Жан-Поль вел совершенно другую жизнь. Если к нему обращались на улице, он всегда любезно и на равных беседовал с подошедшим человеком. Его часто видели стоящим в одиночестве в очереди в ближайший районный кинотеатр. На улице Фрошо у него работали только повар и женщина, занимавшаяся уборкой. Он купил черную «ауди», но всегда вел себя так, словно извинялся за неудобства, доставленные любезному господину в костюме, то есть шоферу, потому что сам так и не получил права. Желька Мусич, энергичная пресс-секретарь, которая перешла к нему после шести неспокойных лет работы у Джона Гальяно, радикально поменяла образ жизни.
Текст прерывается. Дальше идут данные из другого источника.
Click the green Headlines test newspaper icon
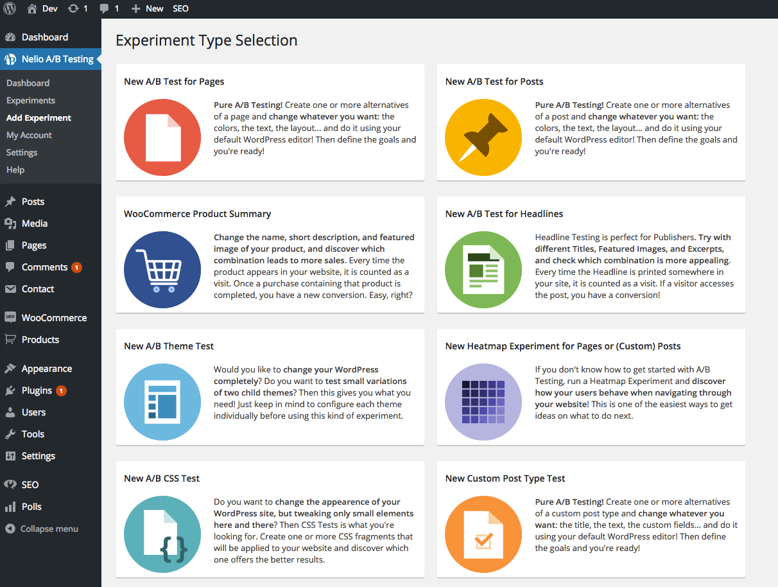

У Джона приходилось срочно вызывать массажиста, связываться с косметологом, отменять интервью, фрахтовать частный самолет… По сравнению с таким ритмом время на улице Сен-Мартен текло в ритме дзен. Готье никогда не вставал в позу, никого не поучал и не жаловался. Легкий, солнечный, смешливый, всегда полный сочувствия и желания понять других… Он радовался подарку, который ему сделала судьба, позволив воплотить в жизнь мальчишескую мечту. Жан-Поль отдавал сторицей все, что получал. И люди это чувствовали. Человек скромнейшего эго, Господин «Все иногда сходят с ума» был необыкновенным капитаном команды. Это логично: он всегда держал в поле зрения ворота, обладал железным присутствием духа и никогда не играл только за себя.